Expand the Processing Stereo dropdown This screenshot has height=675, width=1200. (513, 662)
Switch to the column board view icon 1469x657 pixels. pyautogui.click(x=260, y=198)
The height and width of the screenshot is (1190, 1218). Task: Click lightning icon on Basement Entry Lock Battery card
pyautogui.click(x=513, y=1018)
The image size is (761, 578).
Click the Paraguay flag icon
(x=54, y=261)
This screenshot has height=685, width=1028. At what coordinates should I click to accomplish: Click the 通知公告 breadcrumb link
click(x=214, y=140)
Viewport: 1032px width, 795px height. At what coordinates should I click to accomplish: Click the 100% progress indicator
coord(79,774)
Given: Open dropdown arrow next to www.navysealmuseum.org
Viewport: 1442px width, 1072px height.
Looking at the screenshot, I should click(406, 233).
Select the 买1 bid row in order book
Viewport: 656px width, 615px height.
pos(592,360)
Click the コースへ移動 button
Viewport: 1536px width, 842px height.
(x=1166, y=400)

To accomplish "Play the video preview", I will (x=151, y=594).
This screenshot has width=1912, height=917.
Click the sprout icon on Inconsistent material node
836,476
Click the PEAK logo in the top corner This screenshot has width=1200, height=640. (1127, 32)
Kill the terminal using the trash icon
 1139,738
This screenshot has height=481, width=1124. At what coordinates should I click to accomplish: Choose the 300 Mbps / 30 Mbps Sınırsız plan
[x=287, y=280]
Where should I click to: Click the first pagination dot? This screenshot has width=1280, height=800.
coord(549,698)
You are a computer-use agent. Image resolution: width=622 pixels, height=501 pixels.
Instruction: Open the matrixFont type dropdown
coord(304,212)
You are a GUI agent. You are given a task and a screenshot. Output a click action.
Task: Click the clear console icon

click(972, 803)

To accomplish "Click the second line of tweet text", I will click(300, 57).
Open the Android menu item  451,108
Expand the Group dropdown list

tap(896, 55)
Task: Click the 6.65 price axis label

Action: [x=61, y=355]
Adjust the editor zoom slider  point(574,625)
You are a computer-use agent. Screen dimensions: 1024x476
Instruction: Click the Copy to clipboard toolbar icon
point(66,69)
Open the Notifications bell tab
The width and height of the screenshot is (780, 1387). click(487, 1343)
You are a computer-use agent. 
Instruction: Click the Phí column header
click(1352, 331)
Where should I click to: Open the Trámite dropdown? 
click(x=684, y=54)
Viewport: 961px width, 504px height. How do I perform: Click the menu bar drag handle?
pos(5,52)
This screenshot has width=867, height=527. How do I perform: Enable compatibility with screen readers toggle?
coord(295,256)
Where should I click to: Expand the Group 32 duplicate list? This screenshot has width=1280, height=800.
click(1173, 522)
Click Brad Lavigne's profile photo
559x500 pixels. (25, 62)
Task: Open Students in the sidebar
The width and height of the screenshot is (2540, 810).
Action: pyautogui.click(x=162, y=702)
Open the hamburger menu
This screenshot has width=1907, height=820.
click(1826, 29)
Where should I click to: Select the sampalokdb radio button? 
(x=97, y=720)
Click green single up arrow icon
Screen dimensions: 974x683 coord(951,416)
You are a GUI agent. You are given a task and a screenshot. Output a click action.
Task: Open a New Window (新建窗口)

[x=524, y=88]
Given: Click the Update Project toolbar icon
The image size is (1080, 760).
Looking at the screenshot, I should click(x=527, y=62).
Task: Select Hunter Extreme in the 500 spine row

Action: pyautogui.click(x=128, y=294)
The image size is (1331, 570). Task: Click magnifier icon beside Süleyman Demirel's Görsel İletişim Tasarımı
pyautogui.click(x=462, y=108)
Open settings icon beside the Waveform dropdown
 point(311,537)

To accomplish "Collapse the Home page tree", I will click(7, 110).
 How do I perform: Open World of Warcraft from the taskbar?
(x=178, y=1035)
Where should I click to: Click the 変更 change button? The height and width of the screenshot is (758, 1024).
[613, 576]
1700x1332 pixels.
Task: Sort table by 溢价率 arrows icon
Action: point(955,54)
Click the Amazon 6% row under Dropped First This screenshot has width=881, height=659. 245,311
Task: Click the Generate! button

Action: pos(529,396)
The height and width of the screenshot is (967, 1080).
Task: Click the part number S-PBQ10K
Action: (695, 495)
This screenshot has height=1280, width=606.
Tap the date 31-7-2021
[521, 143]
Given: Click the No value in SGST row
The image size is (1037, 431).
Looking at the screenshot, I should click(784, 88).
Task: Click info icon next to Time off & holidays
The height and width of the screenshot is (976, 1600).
=====
REQUIRED WORK:
Every line of the listing that holds "will" should be found and copied.

RESPONSE BELOW:
To accomplish "Play the video preview", I will (x=151, y=594).
To accomplish "Click the second line of tweet text", I will click(300, 57).
To accomplish "Collapse the Home page tree", I will click(7, 110).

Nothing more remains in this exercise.